You once asked me what your voice was like to me. Colors come to mind when one speaks. Not always, but most times. The reds and blues and golds of the human voice. Your sister sounded like a quiet opera. The booming voice of my father produces the void between thunder cracks.

And here I am, basking in your botanical glow. An author wordless, what good is that?

 

I once heard a story from my father, back when I was a young boy, still afraid of thunder. The wife and her fisherman.

Every day he went out to sea. And every day she would draw.

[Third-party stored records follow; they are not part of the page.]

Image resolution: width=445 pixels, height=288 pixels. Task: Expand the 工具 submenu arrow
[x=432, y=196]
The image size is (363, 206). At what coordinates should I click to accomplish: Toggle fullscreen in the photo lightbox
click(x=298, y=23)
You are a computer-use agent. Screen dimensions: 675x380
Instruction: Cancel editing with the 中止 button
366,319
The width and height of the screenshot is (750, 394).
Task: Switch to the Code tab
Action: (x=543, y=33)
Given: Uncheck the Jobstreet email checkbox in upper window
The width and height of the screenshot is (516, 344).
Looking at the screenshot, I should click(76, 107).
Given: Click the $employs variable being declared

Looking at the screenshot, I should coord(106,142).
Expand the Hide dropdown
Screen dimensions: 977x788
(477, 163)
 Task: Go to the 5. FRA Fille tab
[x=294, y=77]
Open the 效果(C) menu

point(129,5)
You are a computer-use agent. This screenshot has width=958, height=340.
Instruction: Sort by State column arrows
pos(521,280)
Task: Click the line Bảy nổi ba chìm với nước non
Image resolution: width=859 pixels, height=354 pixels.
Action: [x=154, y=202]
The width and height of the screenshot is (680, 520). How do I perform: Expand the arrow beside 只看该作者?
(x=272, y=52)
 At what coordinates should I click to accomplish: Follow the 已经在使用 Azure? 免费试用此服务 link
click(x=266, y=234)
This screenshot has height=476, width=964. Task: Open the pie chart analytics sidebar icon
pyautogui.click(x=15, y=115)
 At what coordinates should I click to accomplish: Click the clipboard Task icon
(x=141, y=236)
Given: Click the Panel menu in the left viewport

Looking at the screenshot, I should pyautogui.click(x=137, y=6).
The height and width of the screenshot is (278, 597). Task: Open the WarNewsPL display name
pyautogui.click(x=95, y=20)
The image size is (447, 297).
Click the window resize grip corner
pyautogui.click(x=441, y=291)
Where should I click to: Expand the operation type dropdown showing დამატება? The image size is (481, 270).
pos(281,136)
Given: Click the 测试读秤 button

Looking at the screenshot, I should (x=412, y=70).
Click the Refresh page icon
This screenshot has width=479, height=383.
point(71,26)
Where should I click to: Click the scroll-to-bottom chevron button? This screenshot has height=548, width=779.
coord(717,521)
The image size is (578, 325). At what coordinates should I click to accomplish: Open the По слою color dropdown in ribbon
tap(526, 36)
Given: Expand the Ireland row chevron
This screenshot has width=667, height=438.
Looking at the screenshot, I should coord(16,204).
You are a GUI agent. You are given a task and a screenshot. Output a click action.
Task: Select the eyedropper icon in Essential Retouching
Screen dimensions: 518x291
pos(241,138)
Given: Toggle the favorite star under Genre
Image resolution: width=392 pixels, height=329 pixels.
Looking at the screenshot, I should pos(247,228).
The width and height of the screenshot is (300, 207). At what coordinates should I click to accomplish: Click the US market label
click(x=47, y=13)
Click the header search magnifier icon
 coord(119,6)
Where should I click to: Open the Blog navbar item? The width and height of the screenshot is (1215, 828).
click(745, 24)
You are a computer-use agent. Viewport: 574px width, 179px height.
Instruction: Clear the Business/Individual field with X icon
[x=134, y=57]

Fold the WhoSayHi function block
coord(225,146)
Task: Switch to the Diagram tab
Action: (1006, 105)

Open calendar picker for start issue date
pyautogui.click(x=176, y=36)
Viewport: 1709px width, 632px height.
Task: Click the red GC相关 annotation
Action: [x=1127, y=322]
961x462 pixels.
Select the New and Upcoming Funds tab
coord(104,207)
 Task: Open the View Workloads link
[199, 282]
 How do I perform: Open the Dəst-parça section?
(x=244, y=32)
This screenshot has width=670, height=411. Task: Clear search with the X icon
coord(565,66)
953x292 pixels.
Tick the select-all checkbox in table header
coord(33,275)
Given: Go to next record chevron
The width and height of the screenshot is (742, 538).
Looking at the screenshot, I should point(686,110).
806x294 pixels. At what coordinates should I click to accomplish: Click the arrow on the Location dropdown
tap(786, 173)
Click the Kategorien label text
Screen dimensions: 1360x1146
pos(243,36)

He absolutely loved seeing her work. And with every completed piece, he would take them and place them in his loft, with his tools and his with his tackle. One day while looking for more canvas, she walked in on his loft.

My God, she cried out. Not a single painting was hung up. The walls were wood and bare.

So, after finishing her next piece, in the tiniest rowboat, she followed him out to sea. And what did she see? She saw him, ever so gently, slip the painting into the ocean. The gall! So, when they returned home, she confronted him.

My dear, he said, remember how I said to bury me at sea.

For that art I wish to be with forever.

What do you remind me of?

What does the sound of fireworks evoke? How do the waves that crash against the ocean smell? And what in God’s name do you do to that garden to make it sounds like that?

It’s like trying to ask what you feel when conducting. How the passion burns sweetly from every pore in your rosy cheeks.

You’d be speechless, a silence so loud even the daisies flinch.

There are many things I could say.

I could say that you sound like Dawn’s pale fingers across the sky. The long shadows of a fall sunset. A weary traveler coming home at last.

But I won’t.

I never was very good with words.

Instead, I give you the advice that every flower gave me. They whispered full bloom into my ear and wrapped me in thorns that refused to cut.

They told me to build a garden that loves you back.

I hope you will be interred within its earth, with paper trees covered in blossoming word. Trees around a rosewater pond that you or I or we may call our own.

And eventually, you’d place me in my pine box inside its gates with every marigold and rose and magnolia you ever spoke.

My dear, remember I said bury me with you?

For that art I wish to be with forever.